It's really about the nature and the age, and what actually took place, and the fact that history has been taught as a one-liner all these years.
(MC speaking Spanish) (melancholic music) - It is important to understand that our means of giving meaning to history is to grab onto visual representations and fit them together with certain ideas so that we have this soup that we call our historical memory running around inside of our head.
And it's a history that's based on photographs, illustrations, and textbooks, and magazines.
And to have an art exhibition, a visual art exhibition that deals with history and its construction from a visual point of view is very important.
- A lot of what the show is trying to talk about is perceptions.
You know, we've all been taught a history that is not accurate.
- A show like "Counter Colon-Ialismo" brings out the complexities of the quincentenary.
It raises the fact that there are alternate versions of history and alternate experiences of that history that need to be transmitted, told, heard, and seen.
(energetic music) - One of the things I wanted to do was look at the whole Columbus thing in terms of how it is that we look at culture and how it is that we look at history and our understanding of it as adults is no more sophisticated than our understanding of it as children.
So I started out making these toys, this little toy boat, which is made out of a woman's high heel shoe.
La Nina, the little girl, Columbus flagship, was a Santa Maria, which was destroyed here in the Americas.
So he returned to Europe aboard the Nina, La Nina, and never reached the Orient.
But the Little Boy, which was the name of the bomb that was dropped in Hiroshima in 1945, did reach the Orient.
So there's somehow the story is interrupted, but eventually it proceeds and there's this connection made by showing that La Nina and the Little Boy live in the same house, and it's a house that connects the world in terms of imperial power.

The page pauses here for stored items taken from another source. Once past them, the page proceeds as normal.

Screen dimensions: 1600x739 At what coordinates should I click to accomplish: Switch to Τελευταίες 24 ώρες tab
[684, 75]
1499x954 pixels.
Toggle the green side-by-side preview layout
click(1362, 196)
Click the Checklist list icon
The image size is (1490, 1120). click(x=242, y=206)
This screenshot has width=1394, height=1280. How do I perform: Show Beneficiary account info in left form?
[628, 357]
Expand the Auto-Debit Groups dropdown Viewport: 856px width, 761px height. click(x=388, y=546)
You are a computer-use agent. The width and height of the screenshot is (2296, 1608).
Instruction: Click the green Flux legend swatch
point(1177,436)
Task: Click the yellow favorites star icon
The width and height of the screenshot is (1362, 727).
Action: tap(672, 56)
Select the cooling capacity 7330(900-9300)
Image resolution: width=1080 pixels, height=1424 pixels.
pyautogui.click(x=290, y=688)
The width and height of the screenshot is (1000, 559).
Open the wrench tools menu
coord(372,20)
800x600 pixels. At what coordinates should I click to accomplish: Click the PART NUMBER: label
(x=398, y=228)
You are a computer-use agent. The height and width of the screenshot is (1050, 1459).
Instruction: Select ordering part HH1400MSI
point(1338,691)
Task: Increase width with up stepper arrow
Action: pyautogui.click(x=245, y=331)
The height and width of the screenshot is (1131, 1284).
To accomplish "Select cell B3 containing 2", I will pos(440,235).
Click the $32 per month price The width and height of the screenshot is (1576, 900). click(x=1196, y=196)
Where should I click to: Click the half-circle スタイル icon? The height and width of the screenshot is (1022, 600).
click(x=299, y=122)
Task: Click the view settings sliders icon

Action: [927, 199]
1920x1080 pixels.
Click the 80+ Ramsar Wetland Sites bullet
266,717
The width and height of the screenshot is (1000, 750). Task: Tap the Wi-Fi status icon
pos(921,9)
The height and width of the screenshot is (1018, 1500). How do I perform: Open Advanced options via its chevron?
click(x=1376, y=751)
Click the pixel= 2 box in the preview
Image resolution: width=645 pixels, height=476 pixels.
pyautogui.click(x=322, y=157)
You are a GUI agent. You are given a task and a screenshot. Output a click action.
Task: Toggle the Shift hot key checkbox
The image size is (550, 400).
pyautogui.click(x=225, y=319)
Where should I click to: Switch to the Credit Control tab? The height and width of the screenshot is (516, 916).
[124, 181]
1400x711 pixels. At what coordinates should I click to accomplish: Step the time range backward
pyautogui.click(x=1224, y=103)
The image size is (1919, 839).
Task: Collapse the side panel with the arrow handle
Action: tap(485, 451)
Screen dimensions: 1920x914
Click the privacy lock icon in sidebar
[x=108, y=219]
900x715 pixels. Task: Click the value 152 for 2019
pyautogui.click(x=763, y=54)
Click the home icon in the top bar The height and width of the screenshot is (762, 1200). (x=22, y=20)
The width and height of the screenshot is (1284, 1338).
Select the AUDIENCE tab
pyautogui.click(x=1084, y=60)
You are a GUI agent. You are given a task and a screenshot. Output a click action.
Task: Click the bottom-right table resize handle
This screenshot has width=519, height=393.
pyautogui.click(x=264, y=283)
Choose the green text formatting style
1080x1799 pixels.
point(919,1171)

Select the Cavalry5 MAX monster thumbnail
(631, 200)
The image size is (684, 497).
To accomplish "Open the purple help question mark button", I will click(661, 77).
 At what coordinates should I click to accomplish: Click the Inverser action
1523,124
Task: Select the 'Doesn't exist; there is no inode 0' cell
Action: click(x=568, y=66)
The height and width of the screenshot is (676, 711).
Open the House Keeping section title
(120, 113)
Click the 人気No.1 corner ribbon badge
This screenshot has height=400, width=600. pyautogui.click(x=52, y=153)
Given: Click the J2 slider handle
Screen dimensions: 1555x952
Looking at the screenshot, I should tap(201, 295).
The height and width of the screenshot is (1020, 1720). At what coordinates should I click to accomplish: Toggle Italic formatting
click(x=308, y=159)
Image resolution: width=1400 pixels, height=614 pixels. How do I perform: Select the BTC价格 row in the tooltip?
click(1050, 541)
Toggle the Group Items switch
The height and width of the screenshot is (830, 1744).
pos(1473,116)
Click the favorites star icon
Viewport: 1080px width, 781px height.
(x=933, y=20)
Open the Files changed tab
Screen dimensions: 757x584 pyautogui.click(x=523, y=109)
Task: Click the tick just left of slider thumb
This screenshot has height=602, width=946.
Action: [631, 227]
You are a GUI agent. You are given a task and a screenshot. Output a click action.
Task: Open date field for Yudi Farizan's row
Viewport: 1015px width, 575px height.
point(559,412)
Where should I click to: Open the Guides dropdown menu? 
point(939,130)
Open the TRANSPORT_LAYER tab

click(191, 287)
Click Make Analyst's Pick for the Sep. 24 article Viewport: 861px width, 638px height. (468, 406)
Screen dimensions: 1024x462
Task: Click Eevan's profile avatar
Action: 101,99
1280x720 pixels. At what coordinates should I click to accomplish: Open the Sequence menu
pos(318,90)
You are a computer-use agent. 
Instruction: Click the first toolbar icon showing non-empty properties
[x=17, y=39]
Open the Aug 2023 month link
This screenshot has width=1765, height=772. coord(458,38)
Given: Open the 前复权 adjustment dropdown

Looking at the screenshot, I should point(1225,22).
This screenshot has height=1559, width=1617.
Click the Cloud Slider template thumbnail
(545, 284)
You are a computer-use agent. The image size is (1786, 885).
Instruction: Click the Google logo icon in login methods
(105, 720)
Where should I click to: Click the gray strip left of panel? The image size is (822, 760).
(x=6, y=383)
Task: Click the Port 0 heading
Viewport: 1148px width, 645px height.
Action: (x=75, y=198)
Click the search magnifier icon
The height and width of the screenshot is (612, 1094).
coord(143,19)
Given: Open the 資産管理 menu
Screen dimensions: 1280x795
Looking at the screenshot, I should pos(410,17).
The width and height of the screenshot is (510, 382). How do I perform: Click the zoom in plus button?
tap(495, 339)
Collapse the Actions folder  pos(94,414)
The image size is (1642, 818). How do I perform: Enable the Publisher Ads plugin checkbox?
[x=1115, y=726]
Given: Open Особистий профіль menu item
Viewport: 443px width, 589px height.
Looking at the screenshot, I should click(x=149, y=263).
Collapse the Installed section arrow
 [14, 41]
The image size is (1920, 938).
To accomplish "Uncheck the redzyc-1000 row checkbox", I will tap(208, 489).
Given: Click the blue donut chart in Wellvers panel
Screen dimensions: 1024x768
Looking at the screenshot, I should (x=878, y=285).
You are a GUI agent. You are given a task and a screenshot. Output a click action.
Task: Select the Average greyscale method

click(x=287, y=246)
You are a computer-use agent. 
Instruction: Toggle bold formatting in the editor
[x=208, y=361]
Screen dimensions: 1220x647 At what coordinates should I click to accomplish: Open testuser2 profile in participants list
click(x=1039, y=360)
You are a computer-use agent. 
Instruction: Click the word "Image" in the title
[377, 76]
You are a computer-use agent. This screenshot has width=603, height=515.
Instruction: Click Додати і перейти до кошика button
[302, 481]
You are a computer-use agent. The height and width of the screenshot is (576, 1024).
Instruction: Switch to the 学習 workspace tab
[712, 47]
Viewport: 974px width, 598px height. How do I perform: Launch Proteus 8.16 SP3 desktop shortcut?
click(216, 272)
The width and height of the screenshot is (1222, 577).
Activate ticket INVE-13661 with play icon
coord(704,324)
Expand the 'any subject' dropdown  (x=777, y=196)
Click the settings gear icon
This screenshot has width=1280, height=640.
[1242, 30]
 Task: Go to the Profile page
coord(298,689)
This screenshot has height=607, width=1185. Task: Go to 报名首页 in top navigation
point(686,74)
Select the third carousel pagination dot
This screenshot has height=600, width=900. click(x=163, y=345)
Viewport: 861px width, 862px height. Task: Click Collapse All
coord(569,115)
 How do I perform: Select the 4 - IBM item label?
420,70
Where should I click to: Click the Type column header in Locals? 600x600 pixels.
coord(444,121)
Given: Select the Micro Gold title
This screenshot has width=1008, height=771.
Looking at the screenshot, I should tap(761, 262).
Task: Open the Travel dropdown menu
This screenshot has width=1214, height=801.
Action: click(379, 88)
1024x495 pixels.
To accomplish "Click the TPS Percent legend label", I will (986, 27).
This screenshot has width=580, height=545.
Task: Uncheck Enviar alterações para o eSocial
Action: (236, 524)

- He took the surname Colon, which means repopulate in Latin and colonizar, before colonialism as we know it today, it meant to populate an area.
So he saw himself as the repopulator of this area, as the barrier of Christ to this area.
And as having this religious mystic political mission to bring Christianity and to take back wealth of that Christianity in the form of gold and spices to the old world.
- When Columbus first landed on the island that was known as Guanahani, and he renamed that island.
I mean, the colonial process started immediately when he first stepped foot on that.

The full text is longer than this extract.